Jakarta (ANTARA News) - Duta Besar Rusia untuk Indonesia Mikhail Galuzin berpendapat Indonesia sebagai salah satu negara G20 seharusnya dilibatkan dalam pengambilan keputusan internasional.

Hal tersebut disampaikan Dubes Galuzin di Kantor Pimpinan Pusat (PP) Muhammadiyah di Jakarta, Selasa, untuk menanggapi peran G7 (AS, Inggris, Italia, Jepang, Jerman, Kanada, Prancis) dalam pembahasan dan pengambilan keputusan yang menyangkut masalah internasional.

"Masalah yang sangat penting seharusnya dibahas dan diputuskan dalam mekanisme yang lebih luas, seperti G20, di mana Indonesia, India, Tiongkok, Brasil, Afrika Selatan, Turki dan negara lainnya dapat berpartisipasi," kata dia.

Dubes Galuzin menambahkan Rusia menganggap G7 merupakan format yang kuno dan kelompok tersebut sebenarnya tidak dapat memutuskan segala hal.

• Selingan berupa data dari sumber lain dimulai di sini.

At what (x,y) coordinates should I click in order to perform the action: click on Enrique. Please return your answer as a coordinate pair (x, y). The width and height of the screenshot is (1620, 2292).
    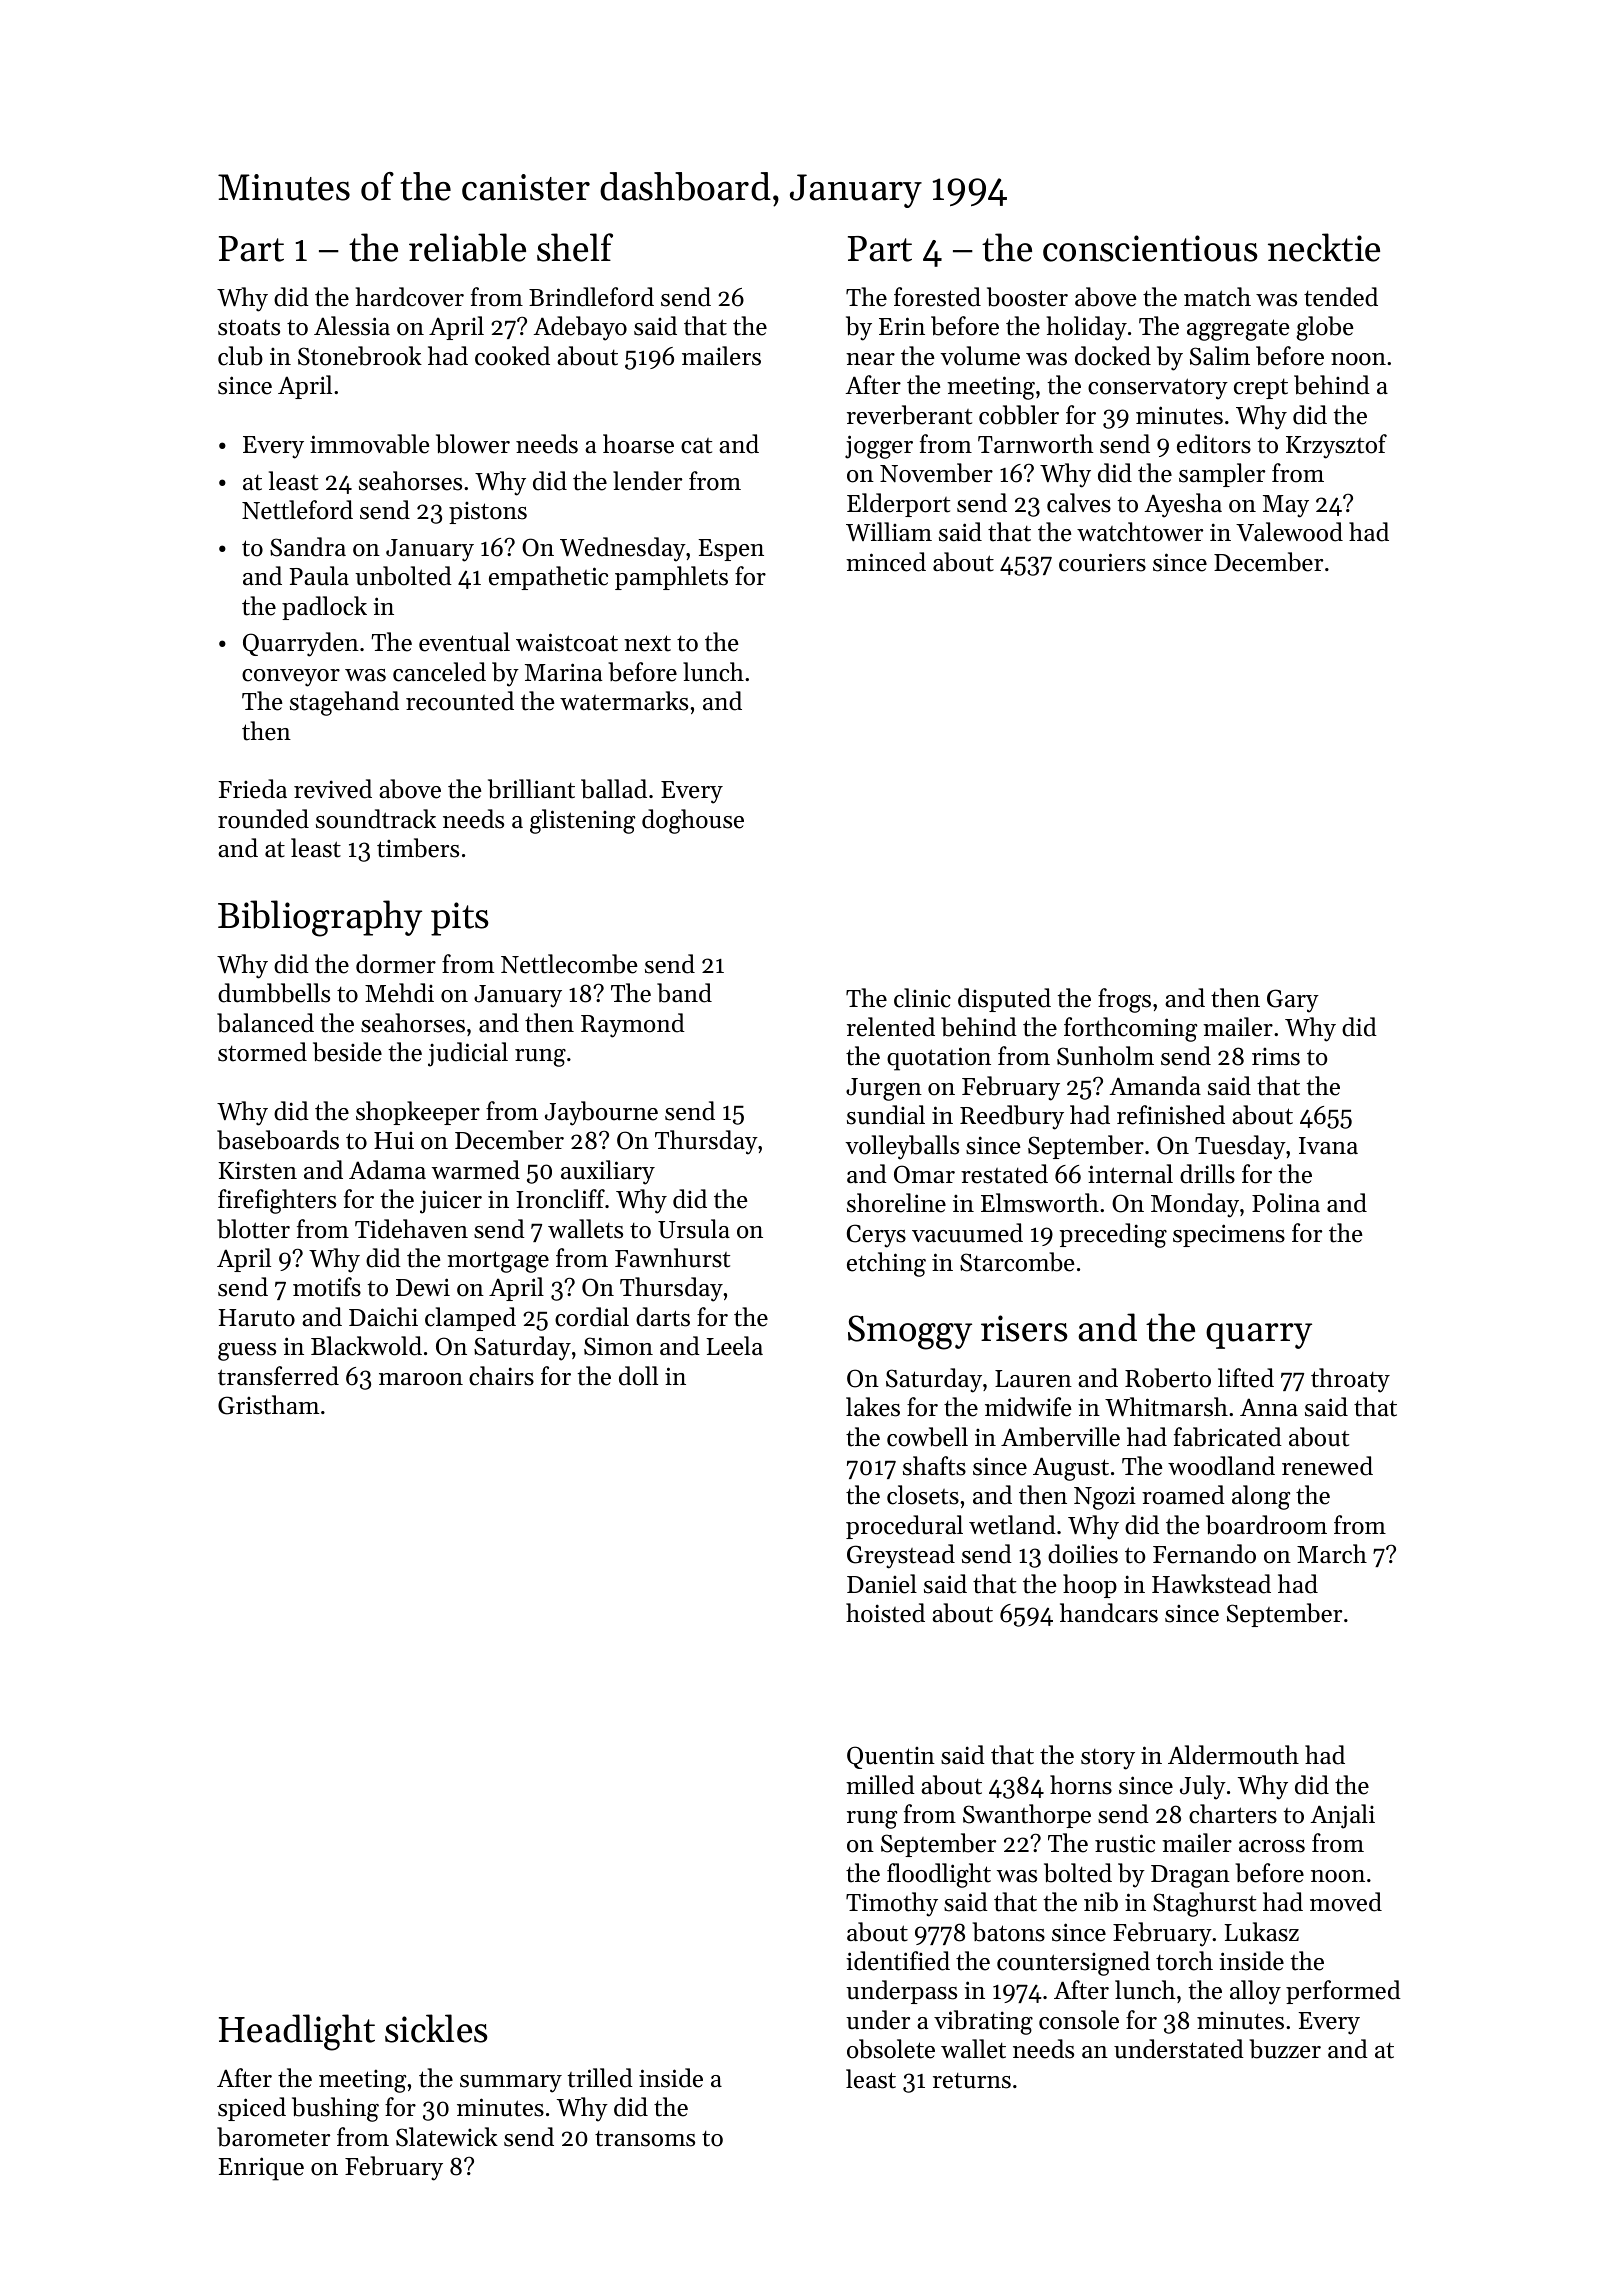
    Looking at the image, I should click on (261, 2169).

Bagi Rusia, mekanisme G20 lebih pas atau tepat agai badan internasional untuk mewakili kepentingan global karena tidak hanya perwakilan negara maju, namun juga negara-negara yang sedang tumbuh ("emerging countries") yang berada di dalamnya.

"G7 adalah suatu institusi kecil dengan anggota terbatas yang beberapa di antaranya mengklaim lebih demokratis dibandingkan negara lain, padahal sebenarnya tidak," kata Galuzin.

Oleh sebab itu pula, Galuzin mengatakan Rusia tidak terlalu menghiraukan sanksi yang diberikan G7 dan menyatakan telah melakukan balasan terhadap keputusan itu.

Dalam pertemuan terakhir di Bavaria, Jerman, Senin lalu, kelompok G7 memutuskan akan meningkatkan sanksi bagi Rusia jika negara tersebut tetap melakukan intervensi terhadap Ukraina.

Dubes Galuzin menanggapi pemberian sanksi G7 terhadap Rusia sebagai bumerang terhadap ekonomi negara-negara Barat, termasuk Uni Eropa.

"Tentu saja sanksi ini tidak menyenangkan bagi Rusia, namun di saat yang sama sanksi ini adalah bumerang bagi ekonomi Barat, karena Rusia merespon sanksi tersebut dengan melakukan balasan," kata dia.

Galuzin mencontohkan Rusia telah memberlakukan larangan impor produk makanan dan pertanian dari AS, UE dan negara-negara lain yang bergabung dalam pemberian sanksi kepada negara Beruang Merah tersebut.

"Karena sanksi yang ilegal tersebut, Rusia harus melakukan hal yang sama, dan kini, petani dan industri mereka mengalami kerugian yang besar hingga belasan juta Euro. Siapa yang untung? Tidak ada," kata dia.